======== Extracted material ========
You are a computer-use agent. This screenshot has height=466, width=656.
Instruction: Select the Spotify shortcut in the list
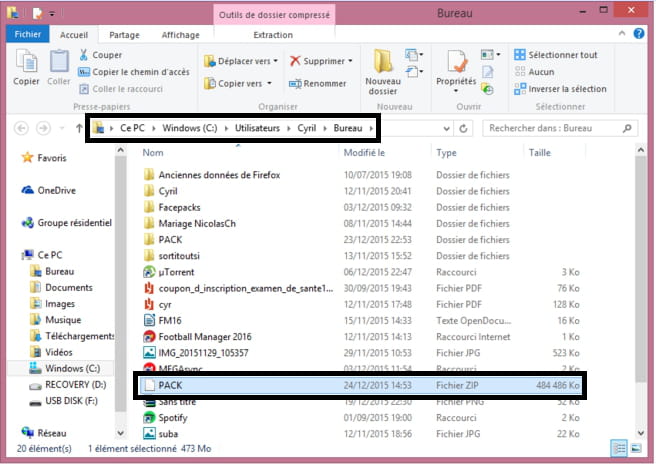click(x=173, y=416)
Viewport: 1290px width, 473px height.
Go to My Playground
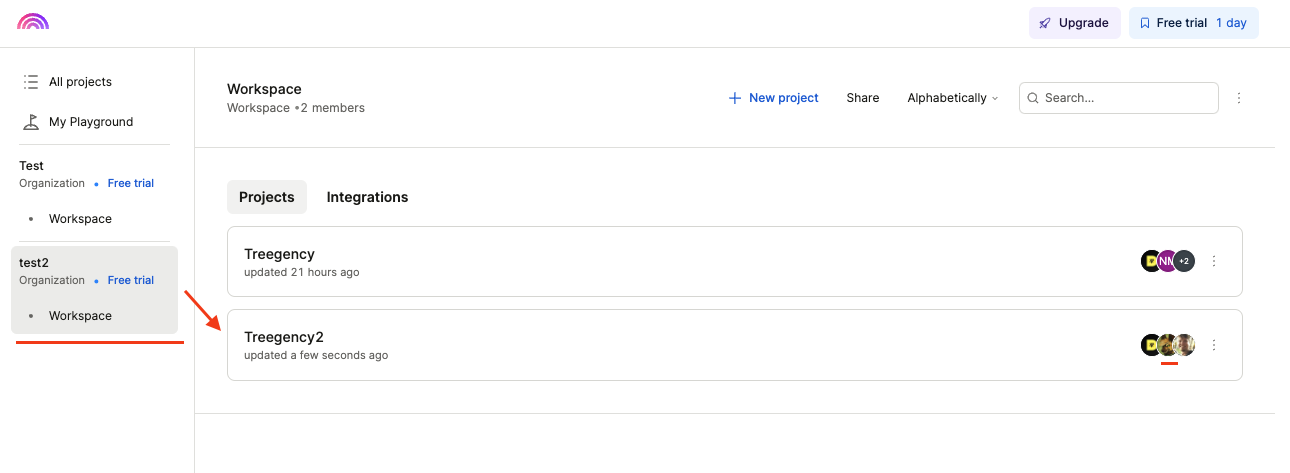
========
■ Exercise aim ■
Copy out every line of the data in which the word "width" is found.

■ Response below ■
You are a computer-use agent. This screenshot has height=466, width=656.
Viewport: 1290px width, 473px height.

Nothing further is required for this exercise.